El Ejecutivo apuesta al diálogo con los mandatarios provinciales para bloquear el proyecto de la oposición, que tendría un costo mayor a los $ 100 mil millones.


El Gobierno negocia con los jefes provinciales peronistas el bloqueo al proyecto que frena las subas en las tarifas de los servicios públicos, que avanza en el Congreso después de obtener dictamen en comisión de Diputados. La propuesta fue firmada por el bloque peronista Argentina Federal, el Frente Renovador y el kirchnerismo, en disidencia, y se debatirá la próxima semana en la Cámara baja. La iniciativa ya no necesita las dos terceras partes de los presentes para debatirse y el oficialismo apuesta a un acuerdo con el peronismo "dialoguista" para asegurarse el respaldo necesario para frenar el proyecto en el Parlamento

En la previa el debate en la comisión de Presupuesto y Hacienda de la Cámara de Diputados, el jefe de Gabinete Marcos Peña anticipó que en caso de que se aprueba la ley, el presidente Mauricio Macri la vetará porque la propuesta es "inviable e irresponsable en términos fiscales". De hecho tendría un costo mayor a los $ 100 mil millones, solo para este año, que impactaría no solo en las arcas nacionales sino también en las provinciales.

El dictamen impulsado por los principales partidos de la oposición plantea que las tarifas de servicios públicos vuelvan a los valores de diciembre de 2017, que se actualicen de acuerdo a la variación salarial y que el IVA aplicado a las boletas baje un 50%, en el caso de los consumidores, y un 27%, en el caso de las Pymes.
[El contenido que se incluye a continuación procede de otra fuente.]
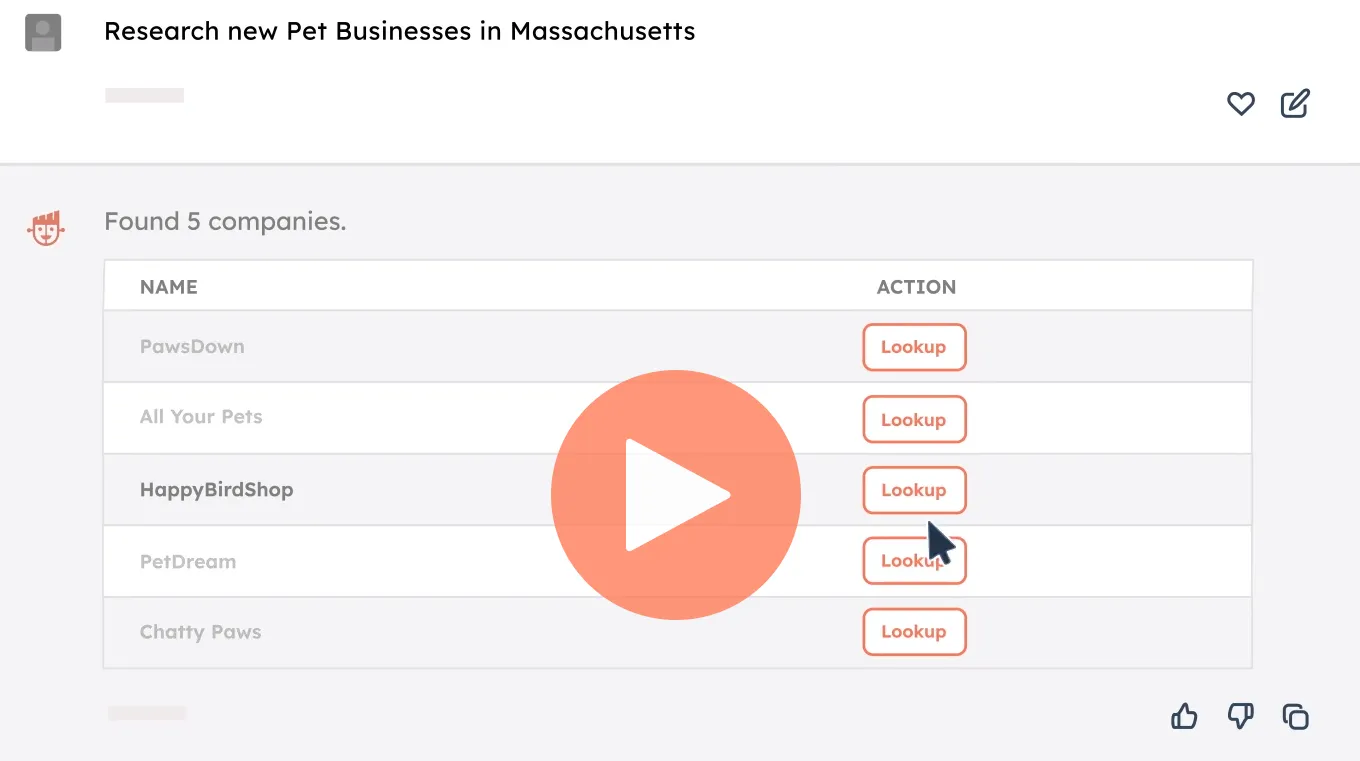The height and width of the screenshot is (761, 1360).
Task: Select the PetDream company name
Action: pyautogui.click(x=188, y=562)

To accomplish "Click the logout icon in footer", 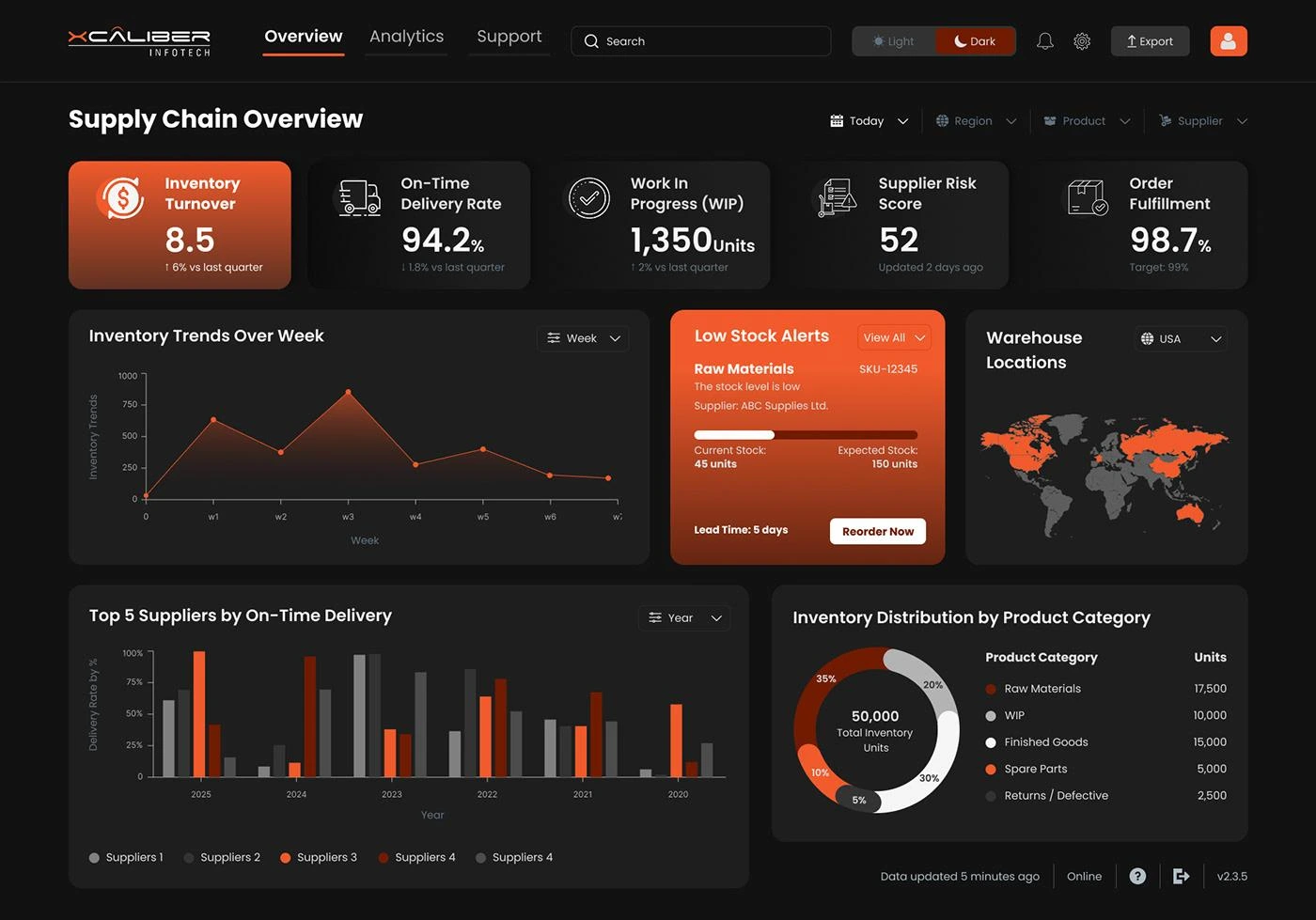I will pyautogui.click(x=1181, y=876).
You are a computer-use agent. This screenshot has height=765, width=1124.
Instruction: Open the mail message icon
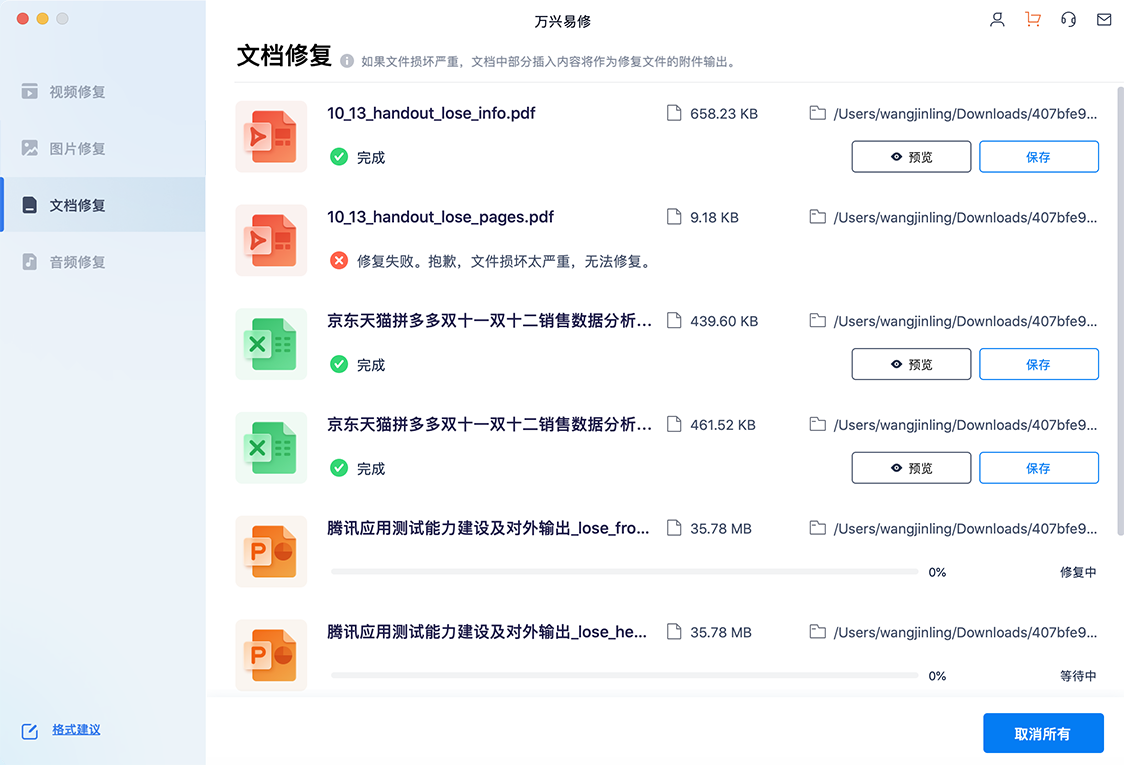click(x=1104, y=19)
También establece que a los beneficiarios de la tarifa social no se les cobre IVA en las facturas. Justamente la recaudación del Impuesto al Valor Agregado se coparticipa con las provincias, por lo que la sanción de la ley incidiría tanto en los ingresos de Nación como de los 24 distritos.

"Hemos venido trabajando con los gobernadores, que han tenido una actitud muy responsable y, si sus diputados avanzaran en una cuestión así, nos sorprendería mucho", dijo Peña. El funcionario hizo estas declaraciones en una entrevista a radio La Red, tras una reunión en Olivos con Macri, el ministro del Interior Rogelio Frigerio, el de Producción Francisco Cabrera y los vicejefes de Gabinete Mario Quintana y Gustavo Lopetegui. En el encuentro dialogaron sobre tarifas y estrategia política, consigna Clarín.
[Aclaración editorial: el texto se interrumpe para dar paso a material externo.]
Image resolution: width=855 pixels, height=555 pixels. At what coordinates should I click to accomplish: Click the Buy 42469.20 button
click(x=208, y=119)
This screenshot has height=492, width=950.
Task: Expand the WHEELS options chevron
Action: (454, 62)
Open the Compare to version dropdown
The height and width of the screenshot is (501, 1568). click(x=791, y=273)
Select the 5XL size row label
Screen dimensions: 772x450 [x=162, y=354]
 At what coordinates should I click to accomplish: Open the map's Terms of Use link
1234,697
El Gobierno quiere frenar la ley antes de llegar al veto, para derogar una norma que tiene un enorme costo. De acuerdo a un informe del radicalismo significaría una pérdida de $ 101.950 millones para este año y de $ 124.250 millones para el próximo, en relación a las tarifas de los servicios de luz y gas. En línea con estas previsiones esa cifra subiría hasta los $ 225 mil millones para 2018 y 2019, según un informe del Ministerio de Energía liderado por Juan José Aranguren.

Peña dijo que le "sorprendería" que gobernadores como Juan Schiaretti (Córdoba), Juan Manzur (Tucumán) y Juan Manuel Urtubey (Salta) respaldaran el proyecto de la oposición. Schiaretti manifestó vía Twitter que la fijación de tarifas de luz y gas "es responsabilidad exclusiva del Gobierno" y que los peronistas "no cogobiernan". Mientras que Urtubey consideró "un disaparate retrotraer las tarifas" y que el Gobierno "tiene que hacerse cargo".
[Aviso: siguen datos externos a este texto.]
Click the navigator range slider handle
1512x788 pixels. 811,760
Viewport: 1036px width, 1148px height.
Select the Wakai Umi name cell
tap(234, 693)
En el Gobierno adelantaron que seguirán las negociaciones con otros gobernadores "dialoguistas", como Gerardo Zamora (Santiago del Estero), Gustavo Bordet (Entre Ríos) y Hugo Passalacqua (Misiones), que tendrían más peso en Diputados sobre los legisladores que les responden, que el resto de los mandatarios provinciales.